UPDATE 1-Sunoco, Phila. refinery workers in tentative deal
* Sunoco, USW ink tentative labor deal for Philly refinery
* Labor union to vote on deal Monday
By Janet McGurty
NEW YORK, June 27 (Reuters) - Sunoco Inc reached a tentative labor agreement with members of the United Steelworkers union at its Philadelphia refinery late Tuesday, sources familiar with the situation said, moving a joint venture with Carlyle Group to keep the refinery operating one step closer to fruition.
Details of the agreement between the USW and the company were not released. A union ratification vote on the deal is planned for Monday. A Sunoco spokesman was not immediately available for comment.
The 335,000-barrel-per-day (bpd) refinery is the largest on the U.S. East Coast. A deal between Sunoco and Carlyle is aimed at saving the refinery -- the nation's longest continuously operating plant -- from closing, easing fears of a potential fuel shortage this summer.
The labor deal affects about 650 hourly workers at the plant, which employs 1,000 other workers. The refinery also can employ as many as 1,000 independent contractors during times of peak maintenance.
Sunoco, which was poised to shut the plant in July if it did not find a buyer, extended the deadline until August. If one cannot be reached by then, it will idle the main processing units.
Under a deal with Carlyle, Sunoco would put the refinery assets into the joint venture in exchange for a non-operating minority interest in the venture.
Carlyle would contribute cash, hold the majority interest and oversee day-to-day operations.
Sunoco has not disclosed financial terms, and officials suggested they were still counting on support from the national, state and local governments before sealing a deal.
Sources familiar with the situation have said environmental issues regarding the sale have been worked out.
They said that the parties are still waiting to see what kind of aid the joint venture would receive from the state.

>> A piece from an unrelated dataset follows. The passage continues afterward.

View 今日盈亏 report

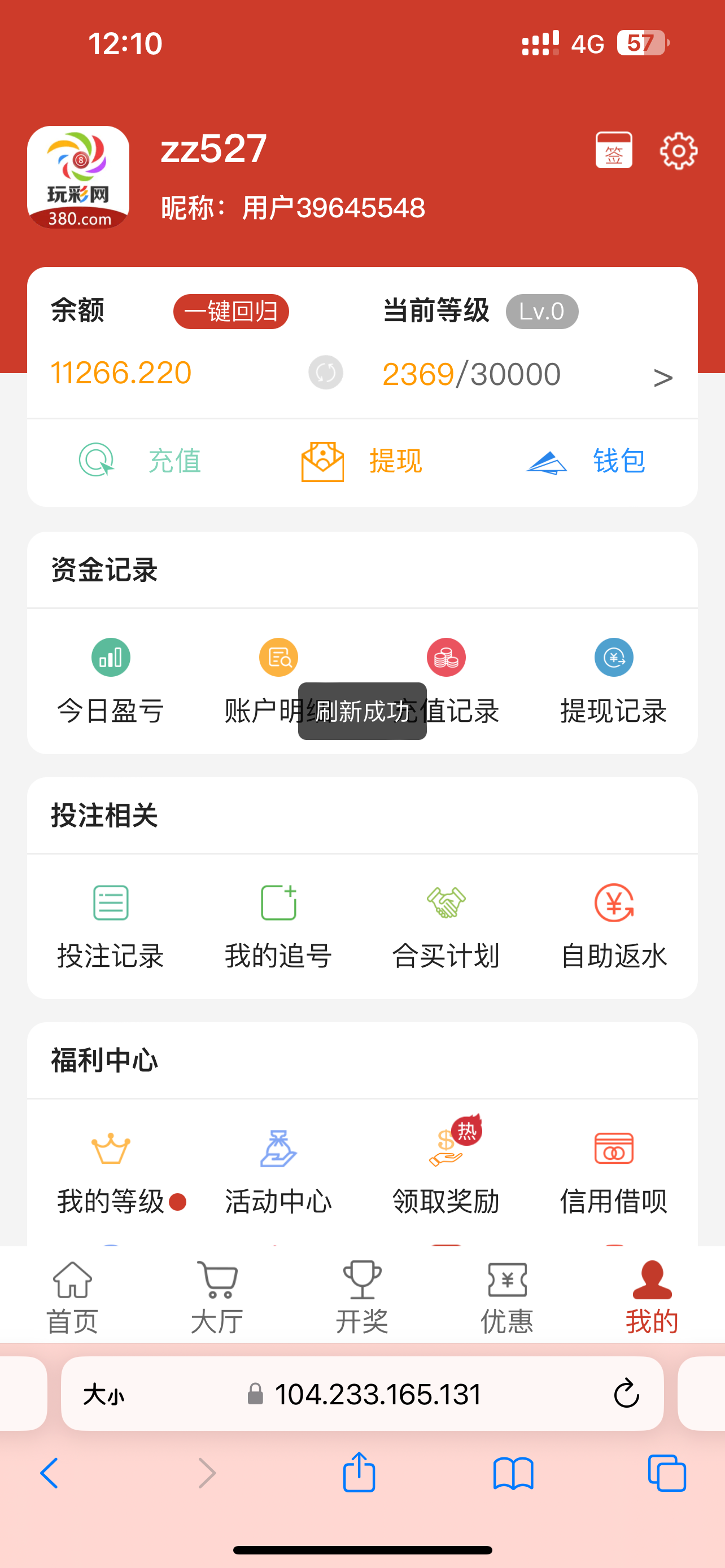tap(111, 682)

Recently, Shell was offered up to $1.7 billion in tax breaks to build an ethane cracker in the center of the state to process local Marcellus shale oil and natural gas.

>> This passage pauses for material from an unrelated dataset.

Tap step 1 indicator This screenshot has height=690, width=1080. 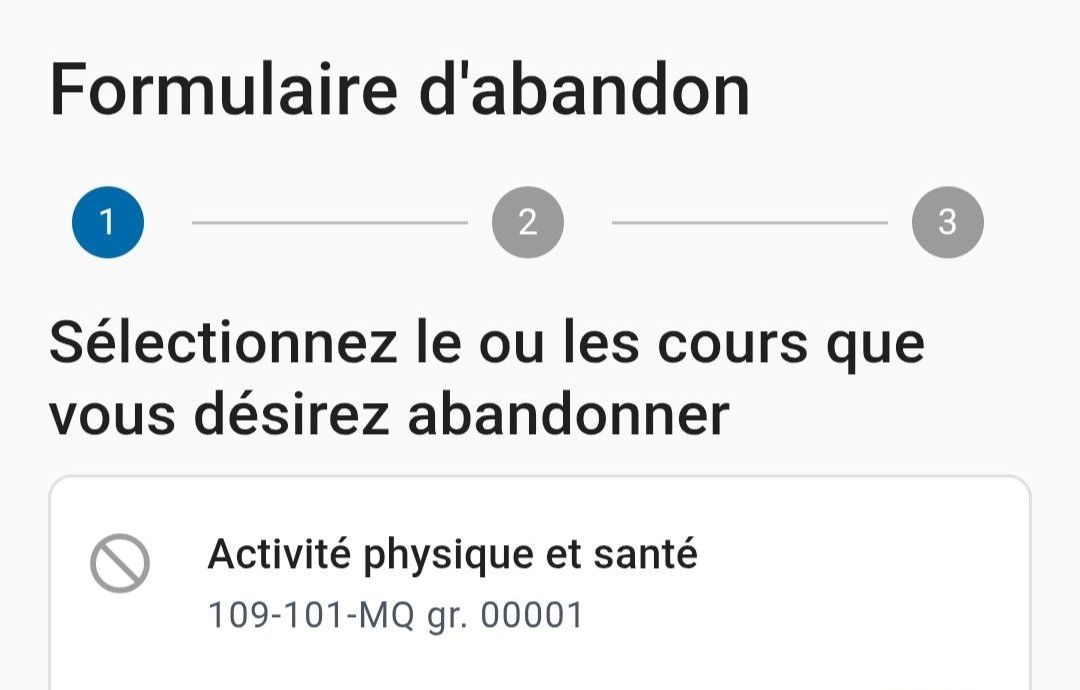click(108, 222)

Oil markets are closely watching the fate of the refinery, one of three in a 12-mile radius near Philadelphia that are threatened with closure. One has already been saved and one is unlikely to be.
Last week, Delta Air Lines Inc inked a deal with Phillips 66 to buy the shuttered 185,000-bpd Trainer refinery in a bid to keep a lid on fuel costs. The deal received $30 million from local lawmakers.
Planned maintenance at Trainer and an expansion of jet fuel making capabilities will begin next week, with fuel production expected in September.
The third regional refinery -- Sunoco's 178,000-bpd shuttered plant in Marcus Hook -- is not expected to be sold as a refinery. A study on use of the site by a regional planning group is expected to be released later on Wednesday.